By Mike Petrovsky
For the Journal
A rise in the number of Idaho State University students during the recession and the university’s function as a community college are primary factors contributing to ISU’s student loan default rate, which is higher than state and national averages, an ISU official said this week.
The university loan default rate is 15 percent, reported James Martin, director of the ISU Office of Financial Aid and Scholarships. Average student loan default rates in Idaho and nationally are much lower – 13.1 percent and 13.7 percent respectively, according to the Associated Press.
Martin says ISU’s higher default rate is partly the reflection of a “bump” in enrollment that occurred at the university between 2007 and 2010, or during the recession.
And he said the other major contributing factor to the higher rate is that ISU serves as a community college.
“The wages aren’t quite has high for community college graduates,” said Martin, adding that as a result those graduates have a harder time paying back their loans.
“And once the students leave school, we lose contact with them and that puts us between a rock and a hard place,” Martin said.
Yet Martin said that ISU’s default rate is low compared with other Idaho higher learning institutions that also serve as community colleges.
“The College of Southern Idaho (in Twin Falls), College of Western Idaho (in Nampa) and Northern Idaho College (in Coeur d’Alene) are in the 22 to 24 percent default range,” Martin said.
To help solve the student loan default rate problem, which the Associated Press reports is on the rise statewide, Martin said that about a year and half ago ISU contracted with the Utah Higher Education Assistance Authority, which contacts ISU graduates once they are they 90 days delinquent in paying their loans.

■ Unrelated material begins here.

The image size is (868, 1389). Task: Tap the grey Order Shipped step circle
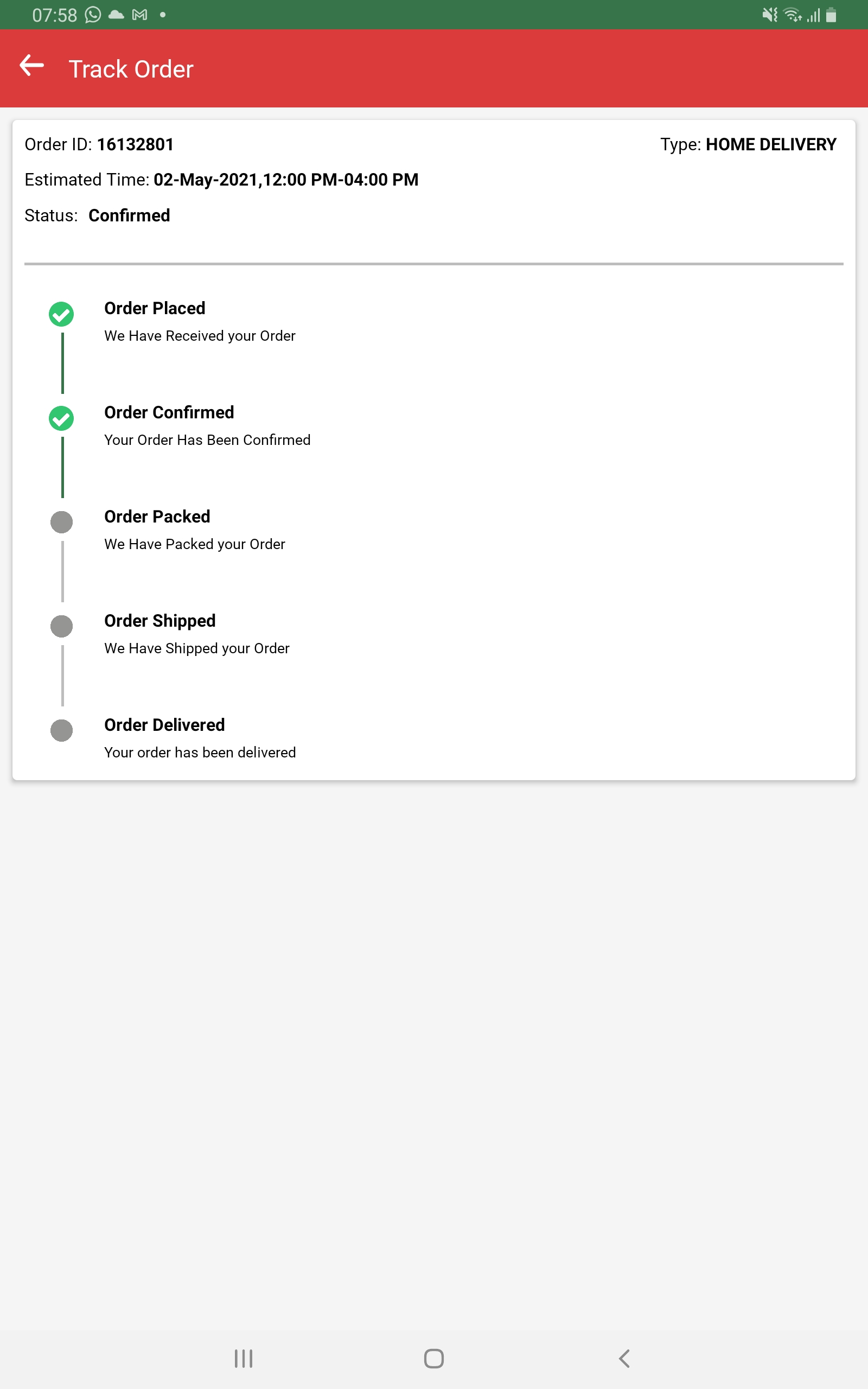[61, 626]
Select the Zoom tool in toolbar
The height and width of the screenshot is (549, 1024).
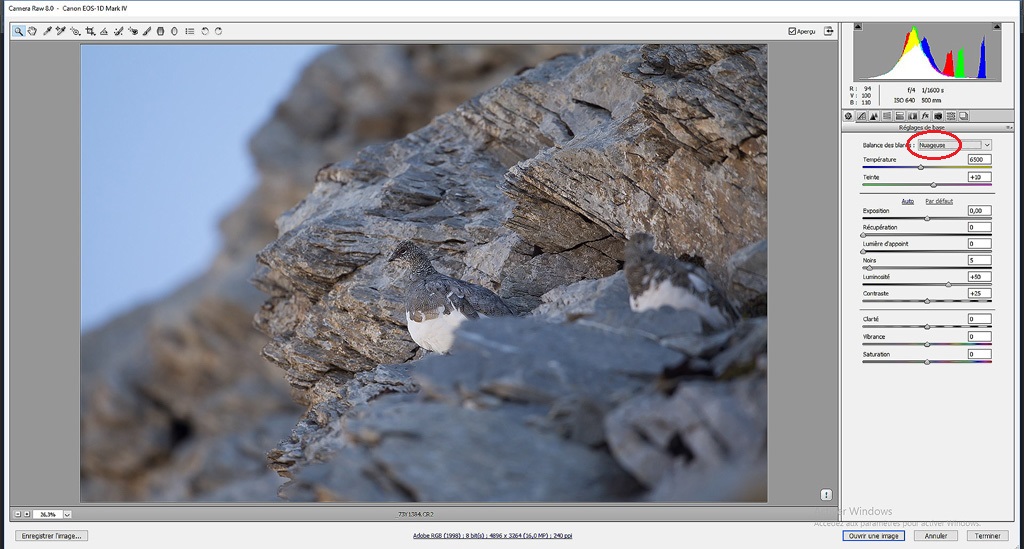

The organization tells graduates where they can assistance with paying back their loans or getting their monthly payments reduced.
As a further precaution, Martin said ISU has taken it upon itself to contact graduates who are 60 days delinquent to give them a heads up that they will be getting calls from the Utah authority in 30 days.
“We’re hoping to see results from these efforts soon,” Martin said.
Although defaulting on student loans has been an increasing problem among graduates statewide, the U.S. Department of Education says the national loan default rate has been declining, according to the Associated Press.
“Our economy hasn’t always been the best over the last few years,” Dan Davenport, student financial aid director at the University of Idaho, told the Idaho Statesman in a story on Monday.
That combined with rising college costs, low Idaho wages and students borrowing too much could be contributing to the increase in default rates in Idaho, the state’s university officials have told the Associated Press.
Boise State University’s default rate is at 11.4 percent, and the University of Idaho is at 8.3 percent.
“We do talk to students about smart borrowing choices,” said Jim Anderson, Boise State’s associate vice president for enrollment services. “We talk to them about their ability to reduce loans.”
The Institute of College Access and Success says the average total debt for those graduating in 2012 was $26,602 at Idaho State University, $27,369 at Boise State University and $26,809 at the University of Idaho.
Lewis-Clark State College in Lewiston had a default rate of 11.3 percent, down 6 percent from 2010. School officials attributed the reduction to a nonprofit group called American Student Assistance that helps students determine their payments based on their income.
The federal government gives graduates three years to start paying on their college loans. The student loan default rate percentages used in this story represent those who graduated in the 2011 fiscal year.
The Associated Press contributed to this report.